I guess the only comeback to that is "Really? Then what's the point of you?"
Challenging thought!
4 comments:
As a sales trainer for a mid sized corp for the last three years, my bonus depended entirely on the sales of the people I trained. I wouldn't have it any other way...now that I'm a sales training consultant, it's not my bonus that depends on my trainees' results, it's my paycheque...
I guess having been a straight commission sales rep for a few years prepared me for all this. :)
@Jammasterjay That's living on the edge, that is! I have had several short attempts at sales jobs, and have always failed miserably. I have never run any slaes training, either, because I find it all very uncomfortable. I hate being asked the 'closing question' I can't bring myself to ask the closing question, so I certainly can't see myself teaching others to ask the closing question!
I'm not sure. Would a rugby club withhold the physio's bonus for the team's failure to accrue the target number of points? Probably not.

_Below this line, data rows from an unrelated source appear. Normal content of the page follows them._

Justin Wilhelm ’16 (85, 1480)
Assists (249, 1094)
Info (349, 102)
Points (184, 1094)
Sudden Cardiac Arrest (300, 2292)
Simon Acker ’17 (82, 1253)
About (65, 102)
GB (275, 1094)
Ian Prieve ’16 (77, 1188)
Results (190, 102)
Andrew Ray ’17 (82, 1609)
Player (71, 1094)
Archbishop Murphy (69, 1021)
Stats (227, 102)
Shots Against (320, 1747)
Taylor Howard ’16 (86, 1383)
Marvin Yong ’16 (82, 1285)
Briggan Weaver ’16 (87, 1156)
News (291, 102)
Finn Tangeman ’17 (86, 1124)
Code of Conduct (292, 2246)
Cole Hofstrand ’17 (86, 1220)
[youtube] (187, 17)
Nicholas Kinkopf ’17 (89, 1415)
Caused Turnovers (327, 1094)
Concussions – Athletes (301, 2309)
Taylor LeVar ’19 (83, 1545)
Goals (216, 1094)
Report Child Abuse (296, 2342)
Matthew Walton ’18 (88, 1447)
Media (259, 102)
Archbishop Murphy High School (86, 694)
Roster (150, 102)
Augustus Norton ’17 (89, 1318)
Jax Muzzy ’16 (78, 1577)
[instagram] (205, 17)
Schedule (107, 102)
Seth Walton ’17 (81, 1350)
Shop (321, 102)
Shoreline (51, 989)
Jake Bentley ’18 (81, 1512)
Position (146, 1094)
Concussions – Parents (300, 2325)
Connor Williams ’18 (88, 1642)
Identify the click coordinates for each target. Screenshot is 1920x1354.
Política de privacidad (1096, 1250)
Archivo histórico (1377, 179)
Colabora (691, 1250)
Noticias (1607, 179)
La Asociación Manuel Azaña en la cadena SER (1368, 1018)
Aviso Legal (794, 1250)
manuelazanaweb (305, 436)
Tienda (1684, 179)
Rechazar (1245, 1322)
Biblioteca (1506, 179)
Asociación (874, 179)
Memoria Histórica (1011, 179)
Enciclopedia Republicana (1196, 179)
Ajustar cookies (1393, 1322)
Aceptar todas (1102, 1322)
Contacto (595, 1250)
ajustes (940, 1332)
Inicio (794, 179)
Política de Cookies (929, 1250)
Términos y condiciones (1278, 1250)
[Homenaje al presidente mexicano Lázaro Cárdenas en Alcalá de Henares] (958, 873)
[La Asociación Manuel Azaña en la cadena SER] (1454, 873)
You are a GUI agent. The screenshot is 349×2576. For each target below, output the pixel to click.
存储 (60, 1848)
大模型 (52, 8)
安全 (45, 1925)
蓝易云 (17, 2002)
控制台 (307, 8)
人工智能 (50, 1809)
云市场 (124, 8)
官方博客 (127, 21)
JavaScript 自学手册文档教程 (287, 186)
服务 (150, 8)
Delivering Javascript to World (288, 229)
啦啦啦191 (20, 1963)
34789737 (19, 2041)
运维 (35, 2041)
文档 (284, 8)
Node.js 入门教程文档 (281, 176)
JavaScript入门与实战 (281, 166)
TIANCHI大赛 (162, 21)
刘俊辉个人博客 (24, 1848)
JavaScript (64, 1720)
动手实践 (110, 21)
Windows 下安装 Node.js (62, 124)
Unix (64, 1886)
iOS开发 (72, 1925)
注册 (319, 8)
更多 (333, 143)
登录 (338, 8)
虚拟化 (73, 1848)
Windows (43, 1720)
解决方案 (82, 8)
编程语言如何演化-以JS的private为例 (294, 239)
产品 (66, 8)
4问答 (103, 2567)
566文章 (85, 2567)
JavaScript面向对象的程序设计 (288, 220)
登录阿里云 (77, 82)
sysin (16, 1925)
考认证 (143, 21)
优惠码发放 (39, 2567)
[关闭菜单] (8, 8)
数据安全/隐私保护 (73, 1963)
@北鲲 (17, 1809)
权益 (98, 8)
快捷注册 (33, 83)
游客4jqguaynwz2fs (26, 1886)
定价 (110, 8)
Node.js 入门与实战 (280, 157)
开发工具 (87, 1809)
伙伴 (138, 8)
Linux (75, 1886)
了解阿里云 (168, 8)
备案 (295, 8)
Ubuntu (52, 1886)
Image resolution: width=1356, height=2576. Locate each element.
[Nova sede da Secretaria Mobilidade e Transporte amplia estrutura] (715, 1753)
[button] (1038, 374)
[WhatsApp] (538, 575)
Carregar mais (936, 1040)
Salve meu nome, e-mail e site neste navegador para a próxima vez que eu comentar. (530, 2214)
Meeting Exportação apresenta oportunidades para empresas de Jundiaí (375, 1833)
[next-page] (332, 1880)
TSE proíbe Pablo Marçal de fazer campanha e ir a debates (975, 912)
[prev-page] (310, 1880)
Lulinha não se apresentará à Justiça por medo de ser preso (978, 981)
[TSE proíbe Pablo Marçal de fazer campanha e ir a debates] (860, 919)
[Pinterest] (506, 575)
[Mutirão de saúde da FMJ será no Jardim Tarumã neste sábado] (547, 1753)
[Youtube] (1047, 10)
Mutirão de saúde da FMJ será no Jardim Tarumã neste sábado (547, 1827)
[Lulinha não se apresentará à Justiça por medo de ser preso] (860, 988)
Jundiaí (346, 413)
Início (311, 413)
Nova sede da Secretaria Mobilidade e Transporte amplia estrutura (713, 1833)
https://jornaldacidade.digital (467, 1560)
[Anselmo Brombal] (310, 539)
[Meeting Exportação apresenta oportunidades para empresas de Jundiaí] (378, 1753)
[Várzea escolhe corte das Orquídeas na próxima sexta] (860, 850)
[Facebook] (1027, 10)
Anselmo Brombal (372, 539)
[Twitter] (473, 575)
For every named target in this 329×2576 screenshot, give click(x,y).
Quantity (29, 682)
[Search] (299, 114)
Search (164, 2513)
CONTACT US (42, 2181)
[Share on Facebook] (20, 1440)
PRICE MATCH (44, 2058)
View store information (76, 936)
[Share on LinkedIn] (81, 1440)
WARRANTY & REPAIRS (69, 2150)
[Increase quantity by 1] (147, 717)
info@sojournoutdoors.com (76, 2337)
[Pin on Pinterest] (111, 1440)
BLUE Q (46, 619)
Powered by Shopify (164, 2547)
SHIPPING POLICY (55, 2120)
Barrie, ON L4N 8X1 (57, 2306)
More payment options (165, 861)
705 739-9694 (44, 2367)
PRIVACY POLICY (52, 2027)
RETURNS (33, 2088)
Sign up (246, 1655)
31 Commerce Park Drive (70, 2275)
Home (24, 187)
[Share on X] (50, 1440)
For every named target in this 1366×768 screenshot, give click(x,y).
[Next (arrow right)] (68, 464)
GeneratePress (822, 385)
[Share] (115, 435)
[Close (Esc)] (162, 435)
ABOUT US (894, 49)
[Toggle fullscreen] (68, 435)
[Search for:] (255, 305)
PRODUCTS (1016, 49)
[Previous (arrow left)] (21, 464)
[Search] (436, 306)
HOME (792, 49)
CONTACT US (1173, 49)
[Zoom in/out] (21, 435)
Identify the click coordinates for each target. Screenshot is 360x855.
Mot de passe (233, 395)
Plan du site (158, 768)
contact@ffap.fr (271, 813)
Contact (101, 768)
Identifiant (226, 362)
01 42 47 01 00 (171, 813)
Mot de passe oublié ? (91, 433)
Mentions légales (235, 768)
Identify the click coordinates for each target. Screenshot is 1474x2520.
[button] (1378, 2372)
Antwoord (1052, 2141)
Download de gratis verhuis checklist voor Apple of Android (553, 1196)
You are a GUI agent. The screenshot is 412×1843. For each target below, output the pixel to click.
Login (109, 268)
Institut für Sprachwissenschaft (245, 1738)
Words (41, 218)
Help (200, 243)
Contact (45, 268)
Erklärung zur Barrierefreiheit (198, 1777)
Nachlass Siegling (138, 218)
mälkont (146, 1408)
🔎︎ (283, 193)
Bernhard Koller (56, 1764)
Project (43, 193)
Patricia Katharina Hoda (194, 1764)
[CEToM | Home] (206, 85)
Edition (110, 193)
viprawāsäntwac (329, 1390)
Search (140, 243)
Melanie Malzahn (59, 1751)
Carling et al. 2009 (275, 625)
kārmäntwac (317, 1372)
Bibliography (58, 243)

But they would dock the bonus if the physio had failed to reach their taregt of getting injured players back on the field.
For me it's about influence and control. A sales trainer can deliver first-class tools, insights, structures, ideas etc to the individual salesperson, but if that same salesperson is being managed by a douchebag, then their poor performance is entirely beyond their influence.
Organisations need to understand what a professional learning function can and can't achieve.
@Alex I think you've picked the wrong person in using the physio for your analogy. But ask the question would the coach lose his bonus under the same circs and the answer is yes... and his job.